Roll up your sleeves to make these tangy, juicy and fun to eat sausage rolls. Adding a banger inside pastry is no revelation, but most tastebuds are partial to the takeaway food that originated from Sydney in Australia. Can be enjoyed hot or cold, with or without tomato ketchup.
Serves 1-2
Takes 20 minutes to make, 15 minutes to bake, plus chilling pastry
1. Preheat the oven to 220°C/ fan200°C/gas 7. Line a baking sheet with baking paper.
2. Put a large sheet of baking paper on the work surface and dust it with some flour. Cut your pastry into 2 pieces and dust each one with flour. Roll each pastry piece into a rectangle the same length as half a chipolata and three times its width.
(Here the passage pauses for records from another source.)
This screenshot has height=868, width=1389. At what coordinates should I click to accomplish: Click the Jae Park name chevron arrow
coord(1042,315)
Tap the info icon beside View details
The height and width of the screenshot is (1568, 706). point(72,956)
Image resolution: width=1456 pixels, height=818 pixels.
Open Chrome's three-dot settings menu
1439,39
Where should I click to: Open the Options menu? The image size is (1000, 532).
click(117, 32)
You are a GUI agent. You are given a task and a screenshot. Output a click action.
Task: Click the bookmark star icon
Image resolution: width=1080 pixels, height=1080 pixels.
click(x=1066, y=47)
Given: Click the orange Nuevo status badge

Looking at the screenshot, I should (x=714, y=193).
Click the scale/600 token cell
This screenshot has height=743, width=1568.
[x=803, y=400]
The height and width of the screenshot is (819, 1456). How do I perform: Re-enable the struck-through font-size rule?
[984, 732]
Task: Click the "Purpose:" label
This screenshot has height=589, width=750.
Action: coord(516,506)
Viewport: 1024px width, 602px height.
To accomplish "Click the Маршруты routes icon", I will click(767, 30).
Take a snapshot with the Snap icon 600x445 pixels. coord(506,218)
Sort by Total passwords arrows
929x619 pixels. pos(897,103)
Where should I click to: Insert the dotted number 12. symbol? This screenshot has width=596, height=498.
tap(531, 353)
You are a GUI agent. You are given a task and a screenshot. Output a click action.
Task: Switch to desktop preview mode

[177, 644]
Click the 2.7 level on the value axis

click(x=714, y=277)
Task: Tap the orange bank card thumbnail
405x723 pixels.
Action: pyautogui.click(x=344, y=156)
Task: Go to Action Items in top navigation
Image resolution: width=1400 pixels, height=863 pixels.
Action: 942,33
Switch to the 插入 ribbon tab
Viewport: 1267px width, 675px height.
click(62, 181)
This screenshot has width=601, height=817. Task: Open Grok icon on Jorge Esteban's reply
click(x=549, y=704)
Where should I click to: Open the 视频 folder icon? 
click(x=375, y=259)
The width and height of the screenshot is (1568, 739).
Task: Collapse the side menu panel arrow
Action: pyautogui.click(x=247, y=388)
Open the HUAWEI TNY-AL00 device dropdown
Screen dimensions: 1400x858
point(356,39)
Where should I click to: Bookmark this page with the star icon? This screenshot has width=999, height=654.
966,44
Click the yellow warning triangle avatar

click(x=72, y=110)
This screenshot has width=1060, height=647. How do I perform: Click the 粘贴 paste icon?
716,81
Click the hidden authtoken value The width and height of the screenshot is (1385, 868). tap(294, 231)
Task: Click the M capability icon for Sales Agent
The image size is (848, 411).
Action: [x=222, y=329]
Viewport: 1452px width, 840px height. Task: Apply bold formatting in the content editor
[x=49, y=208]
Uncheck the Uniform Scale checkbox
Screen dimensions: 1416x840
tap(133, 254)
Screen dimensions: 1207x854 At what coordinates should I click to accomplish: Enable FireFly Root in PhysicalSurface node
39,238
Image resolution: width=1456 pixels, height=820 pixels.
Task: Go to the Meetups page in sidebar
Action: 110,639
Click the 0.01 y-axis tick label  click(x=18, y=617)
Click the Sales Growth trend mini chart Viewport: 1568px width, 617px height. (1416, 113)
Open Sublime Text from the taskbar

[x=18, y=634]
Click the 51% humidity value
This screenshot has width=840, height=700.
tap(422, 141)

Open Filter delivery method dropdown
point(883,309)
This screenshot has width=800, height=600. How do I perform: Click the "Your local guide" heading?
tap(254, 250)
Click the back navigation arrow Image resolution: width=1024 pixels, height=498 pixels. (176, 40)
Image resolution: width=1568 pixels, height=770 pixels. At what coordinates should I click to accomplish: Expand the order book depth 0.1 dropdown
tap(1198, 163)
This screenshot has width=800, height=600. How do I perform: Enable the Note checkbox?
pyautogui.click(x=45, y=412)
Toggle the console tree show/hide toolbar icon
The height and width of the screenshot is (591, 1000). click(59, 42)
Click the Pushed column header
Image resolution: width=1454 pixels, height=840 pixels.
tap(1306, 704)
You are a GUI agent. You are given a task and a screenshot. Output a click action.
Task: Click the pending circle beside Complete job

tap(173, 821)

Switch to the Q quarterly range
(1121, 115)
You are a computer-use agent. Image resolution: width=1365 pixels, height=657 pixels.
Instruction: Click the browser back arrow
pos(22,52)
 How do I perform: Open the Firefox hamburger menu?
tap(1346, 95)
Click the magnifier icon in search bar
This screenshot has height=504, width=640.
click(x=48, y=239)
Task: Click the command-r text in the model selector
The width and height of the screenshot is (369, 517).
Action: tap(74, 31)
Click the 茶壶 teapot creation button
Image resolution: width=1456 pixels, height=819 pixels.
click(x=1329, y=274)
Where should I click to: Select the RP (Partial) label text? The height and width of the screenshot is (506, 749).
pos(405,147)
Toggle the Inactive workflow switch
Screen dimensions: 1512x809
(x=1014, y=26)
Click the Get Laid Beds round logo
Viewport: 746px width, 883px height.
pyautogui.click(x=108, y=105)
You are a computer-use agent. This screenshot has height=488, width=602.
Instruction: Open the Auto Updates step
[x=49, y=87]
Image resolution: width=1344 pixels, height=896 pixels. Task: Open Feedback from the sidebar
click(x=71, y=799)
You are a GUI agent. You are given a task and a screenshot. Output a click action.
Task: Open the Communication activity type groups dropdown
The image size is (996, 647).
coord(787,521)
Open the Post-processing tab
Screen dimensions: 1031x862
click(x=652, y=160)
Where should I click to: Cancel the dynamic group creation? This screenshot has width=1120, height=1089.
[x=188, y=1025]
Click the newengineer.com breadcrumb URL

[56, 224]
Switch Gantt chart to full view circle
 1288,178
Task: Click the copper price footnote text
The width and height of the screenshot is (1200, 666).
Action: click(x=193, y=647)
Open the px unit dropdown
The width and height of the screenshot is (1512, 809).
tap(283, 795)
3. Place a chipolata half in the centre of each pastry strip. Brush the left-hand edge with a little water, then fold over the right-hand side to cover the chipolata, pressing the edges together to seal. Put onto the baking sheet with everyone else's, then repeat with your second roll.
4. Brush the sausage rolls with egg yolk. Put a sage leaf on top of 1 and sprinkle the other with 1 teaspoon sesame seeds or poppy seeds. Bake for 15 minutes until golden brown. Serve warm or cold.